Write out again, word for word, the lines below from the line that holds "Screen dimensions: 305x194" through the line that holds "The image size is (223, 396).", omitting pictures.

Input data below:

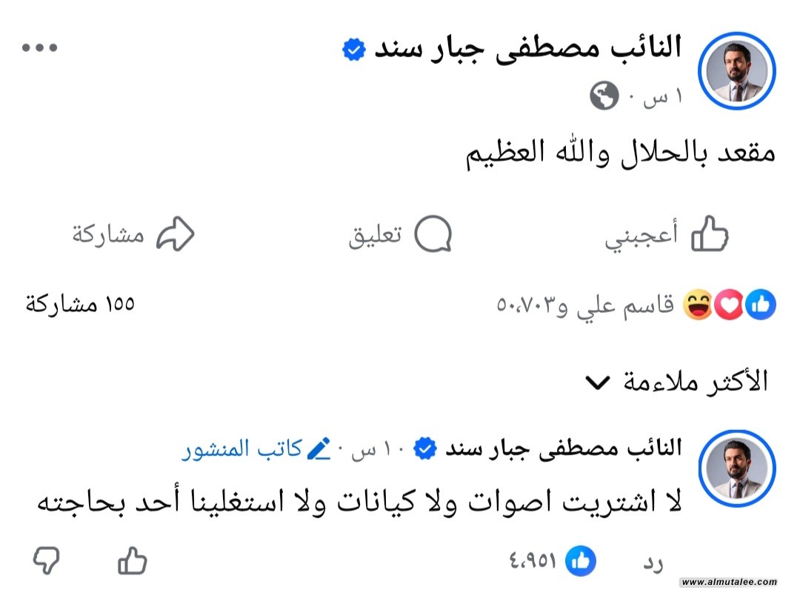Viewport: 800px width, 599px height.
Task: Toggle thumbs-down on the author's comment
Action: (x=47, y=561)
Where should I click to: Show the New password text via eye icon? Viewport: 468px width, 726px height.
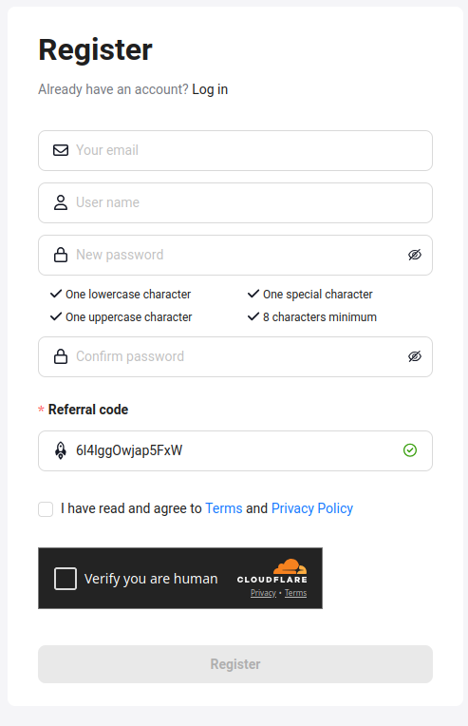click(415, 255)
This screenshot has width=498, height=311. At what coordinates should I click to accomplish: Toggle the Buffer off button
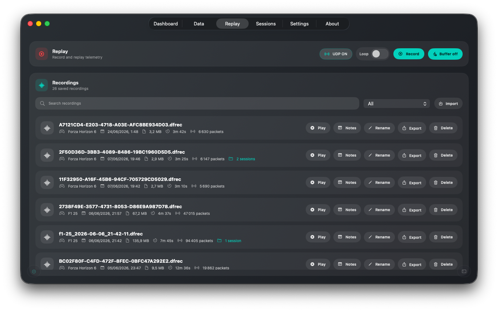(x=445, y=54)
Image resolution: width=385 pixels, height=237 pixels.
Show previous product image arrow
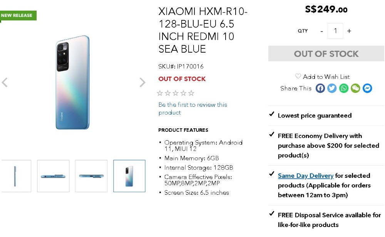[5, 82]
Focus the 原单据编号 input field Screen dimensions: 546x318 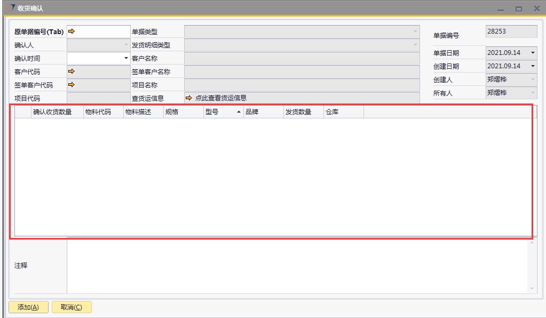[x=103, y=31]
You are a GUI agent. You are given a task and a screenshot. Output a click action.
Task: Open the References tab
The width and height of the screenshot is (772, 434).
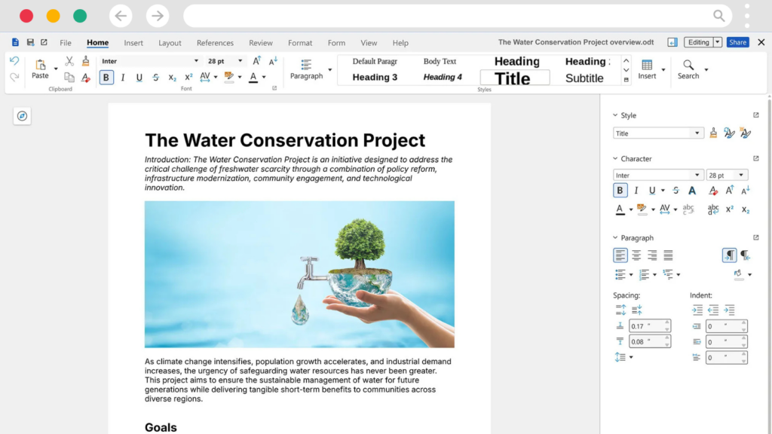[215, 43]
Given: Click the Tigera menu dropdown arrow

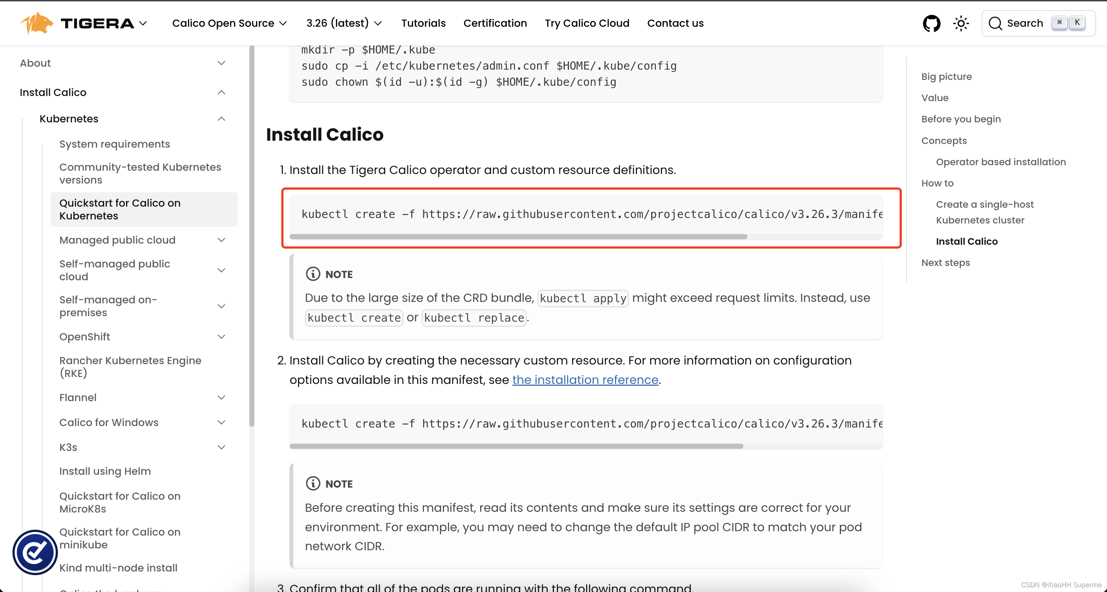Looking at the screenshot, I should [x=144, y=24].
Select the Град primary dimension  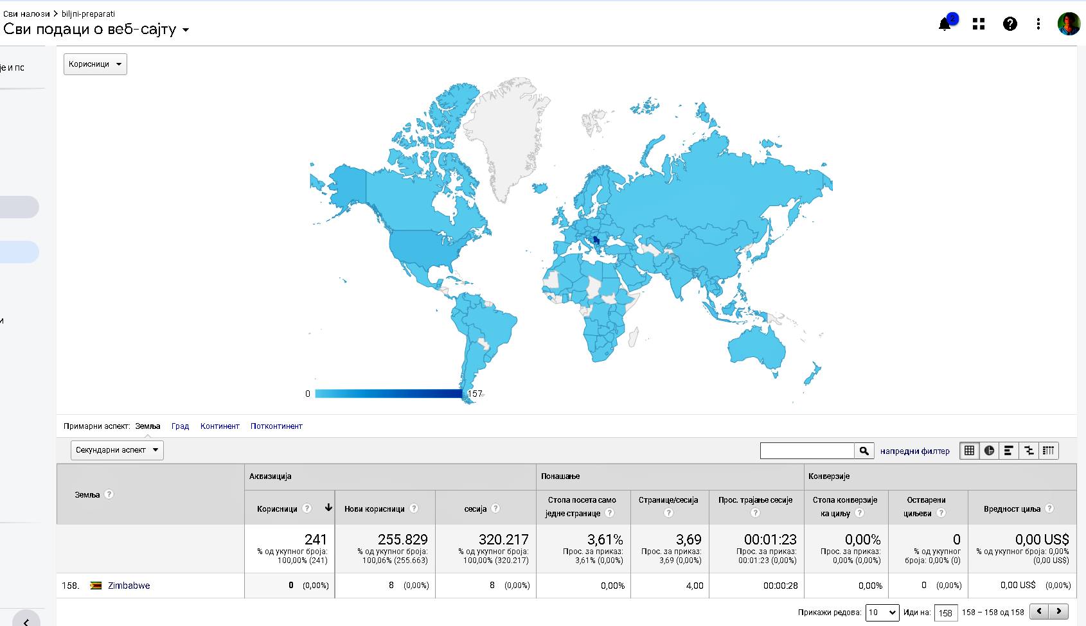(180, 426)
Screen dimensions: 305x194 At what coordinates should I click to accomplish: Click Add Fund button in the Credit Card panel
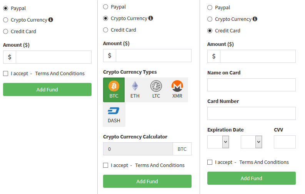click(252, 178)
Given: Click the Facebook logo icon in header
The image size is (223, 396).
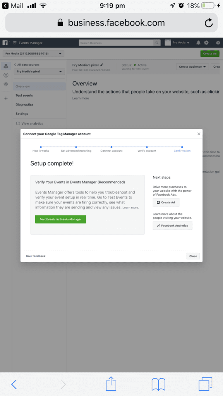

End of Input data.
Input data below:

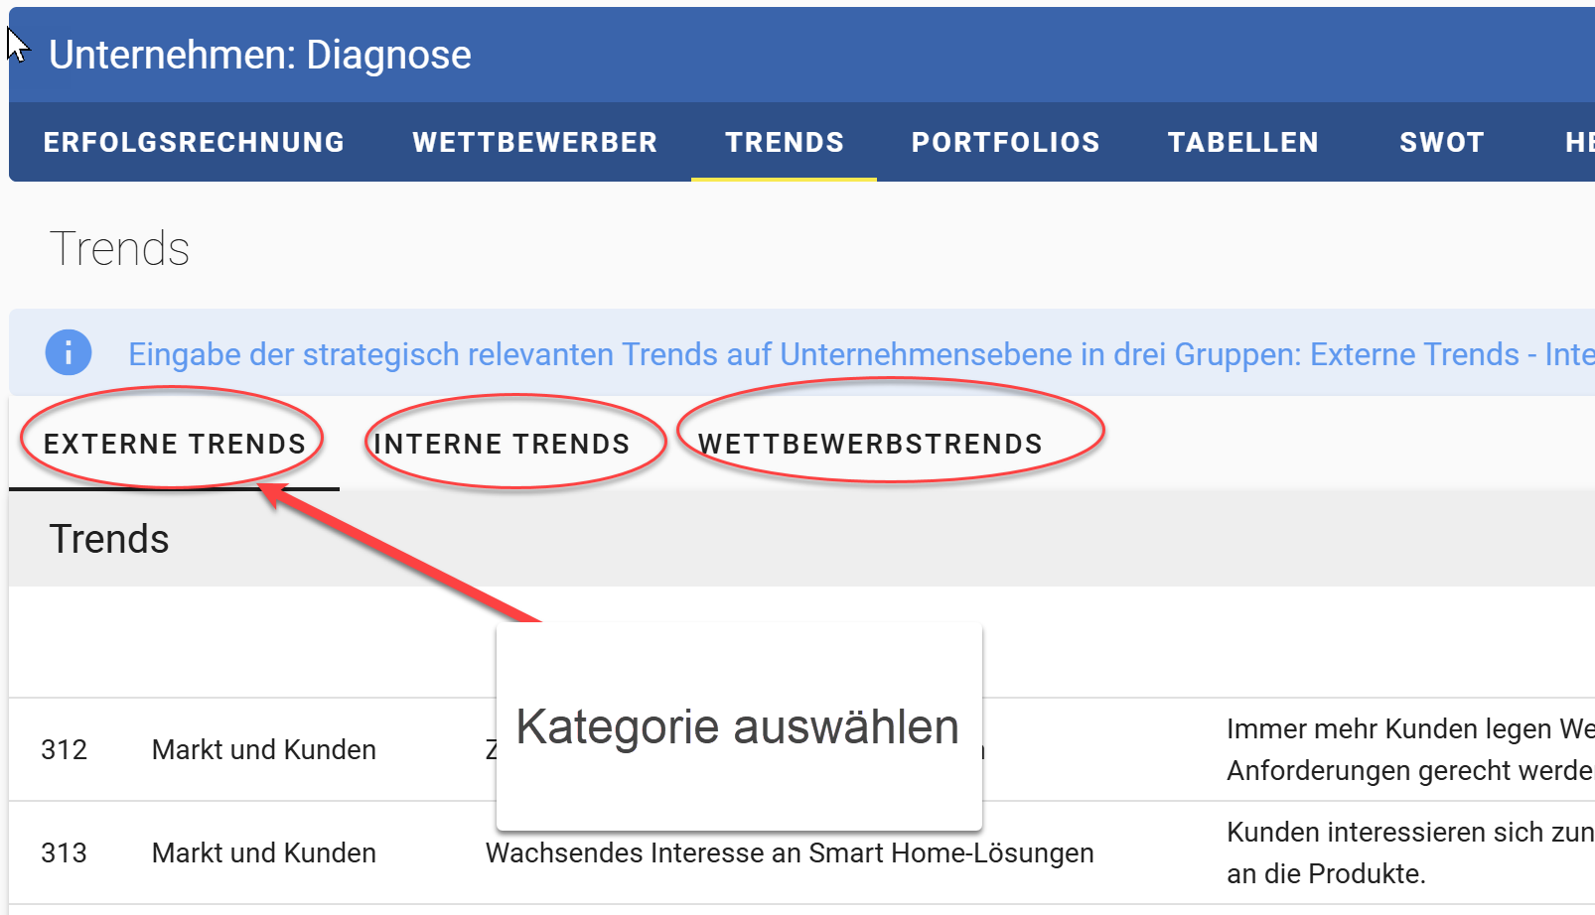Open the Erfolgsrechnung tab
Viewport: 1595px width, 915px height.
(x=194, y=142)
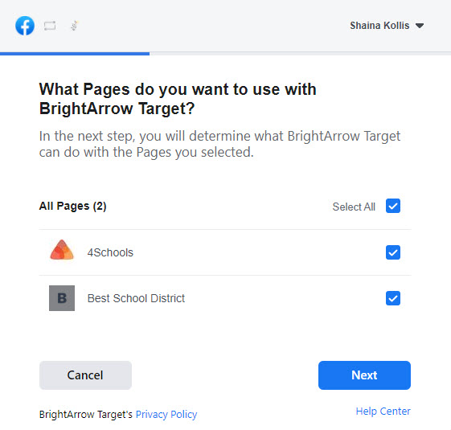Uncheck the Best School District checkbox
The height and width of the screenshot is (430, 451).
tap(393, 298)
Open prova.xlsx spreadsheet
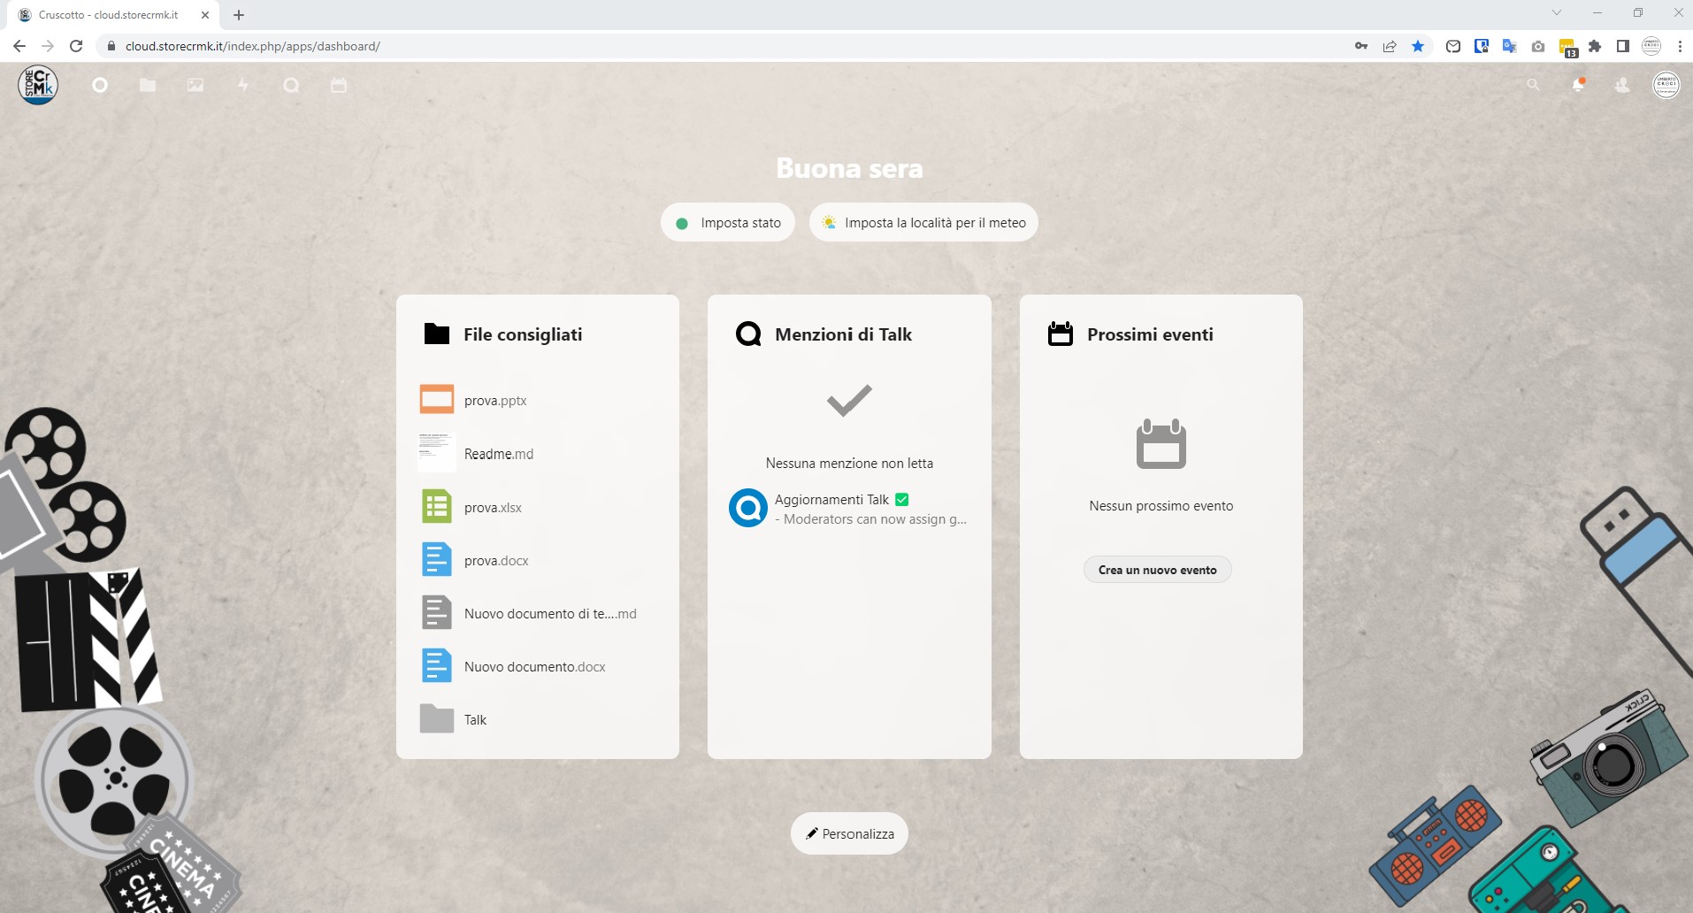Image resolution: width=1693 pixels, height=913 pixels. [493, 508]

End of Input data.

▶ [Written solution]:
Screen dimensions: 305x194 At what coordinates should I click to accomplish: Click Add Fund button in the Credit Card panel
click(252, 178)
Given: Click the Facebook logo icon in header
The image size is (223, 396).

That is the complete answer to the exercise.